In summary, SAVR remains a viable treatment for aortic valve pathologies with low rates of reoperation, excellent long-term durability of the employed valve prostheses and good long-term outcomes even in a higher-risk elderly patient population. A comparison of the different models—Carpentier Edwards Perimount and Medtronic Mosaic—showed no significant differences in postoperative outcomes.

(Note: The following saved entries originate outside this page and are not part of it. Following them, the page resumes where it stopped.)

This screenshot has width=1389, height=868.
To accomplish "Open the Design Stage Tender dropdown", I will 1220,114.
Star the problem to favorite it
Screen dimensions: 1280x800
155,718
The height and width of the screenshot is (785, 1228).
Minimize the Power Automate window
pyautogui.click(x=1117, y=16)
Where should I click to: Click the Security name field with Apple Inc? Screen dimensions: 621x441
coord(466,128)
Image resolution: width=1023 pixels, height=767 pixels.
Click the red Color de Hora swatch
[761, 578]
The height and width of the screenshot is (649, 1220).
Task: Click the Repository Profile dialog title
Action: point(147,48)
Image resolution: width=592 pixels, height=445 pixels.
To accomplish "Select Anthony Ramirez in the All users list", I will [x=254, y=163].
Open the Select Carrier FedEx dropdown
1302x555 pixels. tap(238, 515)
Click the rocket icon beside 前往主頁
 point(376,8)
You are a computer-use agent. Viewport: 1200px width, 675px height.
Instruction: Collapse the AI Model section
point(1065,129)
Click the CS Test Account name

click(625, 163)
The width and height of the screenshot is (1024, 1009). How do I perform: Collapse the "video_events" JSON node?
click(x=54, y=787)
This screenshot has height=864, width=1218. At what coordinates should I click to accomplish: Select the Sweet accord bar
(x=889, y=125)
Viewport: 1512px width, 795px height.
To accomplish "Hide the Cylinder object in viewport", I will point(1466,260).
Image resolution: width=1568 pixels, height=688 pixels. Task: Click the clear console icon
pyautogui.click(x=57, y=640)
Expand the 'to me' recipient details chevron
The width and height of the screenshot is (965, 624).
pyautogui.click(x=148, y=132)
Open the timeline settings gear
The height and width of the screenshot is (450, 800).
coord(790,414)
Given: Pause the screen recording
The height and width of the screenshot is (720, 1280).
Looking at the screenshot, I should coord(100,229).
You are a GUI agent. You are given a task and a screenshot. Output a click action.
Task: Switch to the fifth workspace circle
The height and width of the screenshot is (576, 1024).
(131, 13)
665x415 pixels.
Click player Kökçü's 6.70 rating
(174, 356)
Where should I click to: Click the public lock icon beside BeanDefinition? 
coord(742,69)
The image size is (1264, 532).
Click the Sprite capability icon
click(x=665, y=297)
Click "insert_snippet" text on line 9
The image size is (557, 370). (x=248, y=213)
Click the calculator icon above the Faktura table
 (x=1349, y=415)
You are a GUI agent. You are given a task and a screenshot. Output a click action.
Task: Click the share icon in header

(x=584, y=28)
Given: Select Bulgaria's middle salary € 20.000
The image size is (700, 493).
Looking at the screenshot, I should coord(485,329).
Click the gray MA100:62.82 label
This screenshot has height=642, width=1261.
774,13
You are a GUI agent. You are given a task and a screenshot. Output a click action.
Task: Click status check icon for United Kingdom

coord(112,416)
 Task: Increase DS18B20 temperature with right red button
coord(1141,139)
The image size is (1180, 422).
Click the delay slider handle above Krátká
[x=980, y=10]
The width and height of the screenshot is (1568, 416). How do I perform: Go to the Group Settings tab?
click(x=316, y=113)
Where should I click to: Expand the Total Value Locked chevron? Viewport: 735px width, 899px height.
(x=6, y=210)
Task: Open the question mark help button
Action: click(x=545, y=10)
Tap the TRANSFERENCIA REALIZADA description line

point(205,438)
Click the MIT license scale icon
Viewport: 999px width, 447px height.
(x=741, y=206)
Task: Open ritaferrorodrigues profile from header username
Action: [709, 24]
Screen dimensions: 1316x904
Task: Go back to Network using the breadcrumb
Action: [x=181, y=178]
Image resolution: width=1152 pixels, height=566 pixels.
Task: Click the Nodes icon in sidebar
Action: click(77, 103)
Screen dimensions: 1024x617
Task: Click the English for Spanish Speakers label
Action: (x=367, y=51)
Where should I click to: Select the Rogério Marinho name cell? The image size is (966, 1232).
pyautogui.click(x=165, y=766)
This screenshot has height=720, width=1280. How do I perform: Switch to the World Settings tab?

6. Limitations and Strengths of the Study

The retrospective nature of this study allowed for the inclusion of a high number of patients but introduces the inherent flaws of this study design. The new generation of biological valve prostheses cannot be automatically compared with the results of our study. Although it is to be expected that new technologies of valve preservation and materials used will enable even better outcomes, long-term follow-up cannot exclude many potential biases, entering between exposition and outcome. But any retrospective study can predict the future developments or understand unexplored areas based on existing trends. On the other hand, the large cohort of patients included represents a robust basis for high-quality data interpretation.

Supplementary Materials

The following supporting information can be downloaded at https://www.mdpi.com/article/10.3390/jcdd13020087/s1, STROBE reporting checklist.

Author Contributions

J.H. and T.H.: Conception and design of the study, analysis, and paper writing. J.L., Y.I., and M.v.Z.: Data acquisition and analysis. A.W.: Data interpretation and editing. R.S., F.H., and T.W.: Drafting of the paper and revising the manuscript. All authors have read and agreed to the published version of the manuscript.

Funding

The APC was funded by Open Access Publication Fund of Goethe University Frankfurt am Main and the German Research Foundation.

Institutional Review Board Statement

The study was performed in accordance with the Declaration of Helsinki (revised 2013) and approved by the local Ethics Committee of University Hospital Frankfurt (No. 20-782 from 23 June 2020).

Informed Consent Statement

The need for written informed consent was waived due to the retrospective form of the study.

Data Availability Statement

The original contributions presented in this study are included in the article/Supplementary Materials. Further inquiries can be directed to the corresponding author.

Acknowledgments

The authors have reviewed and edited the output and take full responsibility for the content of this publication.

Conflicts of Interest

The authors declare no conflicts of interests.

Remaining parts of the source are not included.